MOREHEAD CITY — Despite a last ditch appeal by school board member Melissa Ehlers, the Marine Science and Technologies Early College High School will open Monday, Aug. 17 without a freshman class.
During the Carteret County Board of Education meeting Tuesday, Ms. Ehlers read a motion supporting the reinstatement of the freshman class, which was cut when the board voted June 2 to open with only sophomores and juniors for the 2020-21 academic year due to budget concerns.
Ms. Ehlers, the sole board member who voted against cutting freshmen in June, said, “I move that we empower the superintendent to make the necessary preparations and arrangements so as to facilitate the matriculation of a MaST Early College High School freshman class as soon as practicable in the upcoming 2020-21 school year.”
Her motion died due to a lack of a second.
Ms. Ehlers, during the meeting held via Zoom, pointed out that since the board voted in June, the state has allocated $200,000 for the school’s operation.

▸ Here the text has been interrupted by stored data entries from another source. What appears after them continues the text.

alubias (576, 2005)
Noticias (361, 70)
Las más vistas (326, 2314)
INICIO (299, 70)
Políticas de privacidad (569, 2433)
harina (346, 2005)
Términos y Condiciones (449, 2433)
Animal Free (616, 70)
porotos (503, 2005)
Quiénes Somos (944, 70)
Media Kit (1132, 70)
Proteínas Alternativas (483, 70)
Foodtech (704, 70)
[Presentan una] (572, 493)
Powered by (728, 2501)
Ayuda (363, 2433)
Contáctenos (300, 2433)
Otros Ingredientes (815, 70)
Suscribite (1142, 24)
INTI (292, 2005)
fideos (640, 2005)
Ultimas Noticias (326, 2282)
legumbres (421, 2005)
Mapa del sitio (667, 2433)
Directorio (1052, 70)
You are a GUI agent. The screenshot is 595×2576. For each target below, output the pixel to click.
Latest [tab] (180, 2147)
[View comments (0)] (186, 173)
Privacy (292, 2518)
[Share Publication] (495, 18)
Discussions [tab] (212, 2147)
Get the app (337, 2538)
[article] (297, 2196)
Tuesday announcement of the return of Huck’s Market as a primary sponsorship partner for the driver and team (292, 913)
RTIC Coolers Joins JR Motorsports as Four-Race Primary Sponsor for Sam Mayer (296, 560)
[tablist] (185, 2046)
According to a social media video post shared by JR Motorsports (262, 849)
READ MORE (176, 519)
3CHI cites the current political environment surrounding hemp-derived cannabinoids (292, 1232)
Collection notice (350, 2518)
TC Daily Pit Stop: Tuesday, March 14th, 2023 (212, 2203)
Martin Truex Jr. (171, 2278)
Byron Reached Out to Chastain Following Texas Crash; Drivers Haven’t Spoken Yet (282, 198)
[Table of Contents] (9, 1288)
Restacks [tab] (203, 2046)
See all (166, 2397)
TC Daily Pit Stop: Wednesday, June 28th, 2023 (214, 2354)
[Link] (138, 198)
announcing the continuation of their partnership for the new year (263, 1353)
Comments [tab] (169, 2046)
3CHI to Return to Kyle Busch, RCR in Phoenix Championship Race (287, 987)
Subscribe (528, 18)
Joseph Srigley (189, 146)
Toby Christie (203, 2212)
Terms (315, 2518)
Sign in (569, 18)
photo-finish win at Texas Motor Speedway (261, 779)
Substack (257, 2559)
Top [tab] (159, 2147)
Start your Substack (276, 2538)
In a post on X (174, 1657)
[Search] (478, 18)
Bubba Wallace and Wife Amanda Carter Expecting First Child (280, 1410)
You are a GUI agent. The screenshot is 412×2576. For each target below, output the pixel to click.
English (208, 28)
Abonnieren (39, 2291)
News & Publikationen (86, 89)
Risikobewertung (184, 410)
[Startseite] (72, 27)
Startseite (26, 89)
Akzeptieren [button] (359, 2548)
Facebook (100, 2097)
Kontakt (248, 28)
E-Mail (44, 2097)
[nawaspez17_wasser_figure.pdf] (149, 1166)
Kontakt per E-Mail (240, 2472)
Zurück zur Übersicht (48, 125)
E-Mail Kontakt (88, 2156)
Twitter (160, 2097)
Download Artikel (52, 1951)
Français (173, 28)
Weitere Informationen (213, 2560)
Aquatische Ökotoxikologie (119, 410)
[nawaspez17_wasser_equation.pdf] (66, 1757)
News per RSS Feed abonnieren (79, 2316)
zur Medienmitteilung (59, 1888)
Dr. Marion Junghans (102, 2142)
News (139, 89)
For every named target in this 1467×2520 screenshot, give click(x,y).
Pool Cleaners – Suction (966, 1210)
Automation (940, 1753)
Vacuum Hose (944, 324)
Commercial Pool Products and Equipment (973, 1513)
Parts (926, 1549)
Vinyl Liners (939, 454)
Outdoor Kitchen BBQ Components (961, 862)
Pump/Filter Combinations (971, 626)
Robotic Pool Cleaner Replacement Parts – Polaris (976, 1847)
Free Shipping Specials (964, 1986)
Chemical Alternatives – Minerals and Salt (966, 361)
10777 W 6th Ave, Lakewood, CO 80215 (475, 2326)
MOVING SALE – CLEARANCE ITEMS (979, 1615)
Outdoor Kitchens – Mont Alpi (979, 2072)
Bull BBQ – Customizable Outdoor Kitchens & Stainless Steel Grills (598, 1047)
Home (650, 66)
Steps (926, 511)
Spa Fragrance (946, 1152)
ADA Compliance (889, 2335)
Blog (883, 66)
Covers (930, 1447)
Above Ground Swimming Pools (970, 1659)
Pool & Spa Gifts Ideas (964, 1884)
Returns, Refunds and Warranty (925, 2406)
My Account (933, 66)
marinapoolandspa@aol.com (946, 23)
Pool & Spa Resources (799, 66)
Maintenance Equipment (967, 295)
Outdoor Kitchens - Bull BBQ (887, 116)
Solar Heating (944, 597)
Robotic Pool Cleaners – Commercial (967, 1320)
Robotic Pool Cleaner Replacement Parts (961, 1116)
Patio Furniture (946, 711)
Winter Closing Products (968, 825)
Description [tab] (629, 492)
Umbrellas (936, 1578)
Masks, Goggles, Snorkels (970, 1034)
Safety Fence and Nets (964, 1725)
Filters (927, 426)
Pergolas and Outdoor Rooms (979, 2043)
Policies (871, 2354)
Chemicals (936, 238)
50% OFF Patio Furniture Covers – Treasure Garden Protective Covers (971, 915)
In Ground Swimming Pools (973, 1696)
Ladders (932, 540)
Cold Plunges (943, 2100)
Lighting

“That funding removes the stated impetus for this board’s June 2 vote to suspend the incoming freshman class,” she said. “The non-recurring nature of this funding is no different than the bulk of the state-allocated money which this county uses year in and year out to operate its incredible school system.”
Ms. Ehlers, who will leave the board in November after opting not to seek reelection, asked if members were planning to close the school after this year.
“I appeal to you not to close this school. Are you going to keep the school open?” Ms. Ehlers asked.
While not responding directly to her question, BOE Chairperson John McLean said, “I for one am not comfortable with one-time nonrecurring money.”
Ms. Ehlers then said the board should make more effort to support the school, which opened in 2018 on the campus of Carteret Community College and allows students to gain high school and college credits simultaneously. MaST opened with 50 freshmen, with original plans to add 50 new freshmen each year until the school reached 200 students in grades nine through 12.
After anticipated state funding never materialized last year, the board had voted to close the school, which set off a firestorm of protests from MaST parents and supporters. After parents filed legal action against the board, members agreed to keep the school open for the 2019-20 academic year.
Prior to Ms. Ehlers reading her motion Tuesday, county school system Finance Officer Kathy Carswell outlined the school’s budget for 2020-21. She said even with the $200,000 in state funding, the school would operate in 2020-21 with a $78,476 deficit. The deficit will be made up from the school system’s fund balance.
The school’s total budget for 2020-21 is $455,958. Of that, $245,958 comes from county commissioners, with $200,000 in state Cooperative Innovative High School funding and $10,000 in state textbook funding.
There will be four teachers in addition to a guidance counselor, clerical position, a part-time social worker and a new principal, Cory Johnson. He replaces former Principal DeAnne Rosen, who resigned in July to accept a position as curriculum coordinator at Tiller School, a charter school in Beaufort.
Since the meeting was broadcast on Zoom for the public, parents could only make public comment by emailing statements in by noon Tuesday. Two parents, Steve and Jaymie Kerstein, who had a rising freshmen scheduled to attend MaST, sent in comments supporting reinstating the freshman class, which were read during the meeting by Assistant Superintendent Blair Propst.
Following the meeting, Ms. Kerstein, in an email to the News-Times, expressed her disappointment at the board’s lack of action to reinstate freshmen.
“I feel the lack of action on Melissa’s motion speaks volumes on the rest of the board’s prejudice of MaST,” Ms. Kerstein said.
She further said the early college high school “provides a supportive yet firm environment for those students who might not otherwise attend college.
“These students are more likely to attend class, complete courses designed to prepare them for entering college, have fewer suspensions, earn more college credits, and graduate high school,” she continued. “As a result, many of those students do end up going on to college because their mindset has been changed from that of a typical high school kid, to that of a young adult who’s been prepared for the rigors of college.”